Cinnamon Spread: Sugar, margarine (partially hydrogenated soybean and cottonseed oils, water, salt, mono and diglycerides, lecithin, sodium benzoate and citric acid [preservatives], artificial flavor, artificial color, vitamin A palmitate added), bleached enriched flour (flour, niacin, reduced iron, thiamine mononitrate, riboflavin, folic acid), soy oil, molasses, cinnamon, water, potassium sorbate (preservative), and soy lecithin.

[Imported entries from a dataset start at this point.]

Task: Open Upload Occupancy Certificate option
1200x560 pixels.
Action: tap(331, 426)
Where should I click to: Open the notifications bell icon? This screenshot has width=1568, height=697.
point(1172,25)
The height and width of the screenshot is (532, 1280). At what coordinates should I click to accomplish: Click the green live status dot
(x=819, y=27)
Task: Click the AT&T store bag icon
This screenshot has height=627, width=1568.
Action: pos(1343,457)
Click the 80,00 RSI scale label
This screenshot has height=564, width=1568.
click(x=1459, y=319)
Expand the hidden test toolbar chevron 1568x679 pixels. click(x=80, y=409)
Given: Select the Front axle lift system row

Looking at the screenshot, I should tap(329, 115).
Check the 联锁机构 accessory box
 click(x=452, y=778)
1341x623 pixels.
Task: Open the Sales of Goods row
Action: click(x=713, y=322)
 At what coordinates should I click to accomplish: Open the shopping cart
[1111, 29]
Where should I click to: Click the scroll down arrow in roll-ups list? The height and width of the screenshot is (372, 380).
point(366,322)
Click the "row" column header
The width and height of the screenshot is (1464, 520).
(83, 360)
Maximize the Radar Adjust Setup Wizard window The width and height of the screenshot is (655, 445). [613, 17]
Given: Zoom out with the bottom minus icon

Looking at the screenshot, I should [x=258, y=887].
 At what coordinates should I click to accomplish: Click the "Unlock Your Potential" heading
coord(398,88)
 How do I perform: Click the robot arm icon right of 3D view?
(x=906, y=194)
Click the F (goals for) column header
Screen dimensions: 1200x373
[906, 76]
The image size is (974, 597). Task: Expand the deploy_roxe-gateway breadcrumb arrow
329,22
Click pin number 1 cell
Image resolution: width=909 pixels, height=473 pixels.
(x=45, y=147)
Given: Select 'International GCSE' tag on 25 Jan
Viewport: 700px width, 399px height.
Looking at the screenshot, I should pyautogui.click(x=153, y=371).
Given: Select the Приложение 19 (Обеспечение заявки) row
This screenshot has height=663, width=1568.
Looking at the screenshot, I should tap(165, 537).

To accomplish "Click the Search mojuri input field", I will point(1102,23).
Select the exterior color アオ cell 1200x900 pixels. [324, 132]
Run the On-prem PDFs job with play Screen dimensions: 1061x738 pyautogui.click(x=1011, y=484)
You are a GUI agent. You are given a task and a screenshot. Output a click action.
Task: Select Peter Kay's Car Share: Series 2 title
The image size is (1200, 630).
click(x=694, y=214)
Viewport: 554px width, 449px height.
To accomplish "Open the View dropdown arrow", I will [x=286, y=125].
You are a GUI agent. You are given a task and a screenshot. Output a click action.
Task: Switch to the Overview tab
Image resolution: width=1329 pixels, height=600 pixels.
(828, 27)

After the pizza was baked, the icing was applied. That step was done behind a counter outside of my view but after the pizza was boxed and handed to me, I examined it and saw that the icing had already melted and had largely disappeared into the pizza. Once I got the pizza into the car, I weighed it. It was 17.92 ounces. When I got the pizza home, I examined it more closely. The crust of the pizza was thinner than mine, but as previously noted, I was using an "emergency" PJ clone dough with a lot of yeast (and using very warm water) that resulted in a very gassy dough after better than tripling in volume. The PJ Applepie apple topping also had a "pasty" texture indicative of the use of flour or some other thickener for the apple topping. As shown in the photos below, the rim of the pizza looks pockmarked. That was because of the use of the two dough dockers that riddled the dough skin with holes.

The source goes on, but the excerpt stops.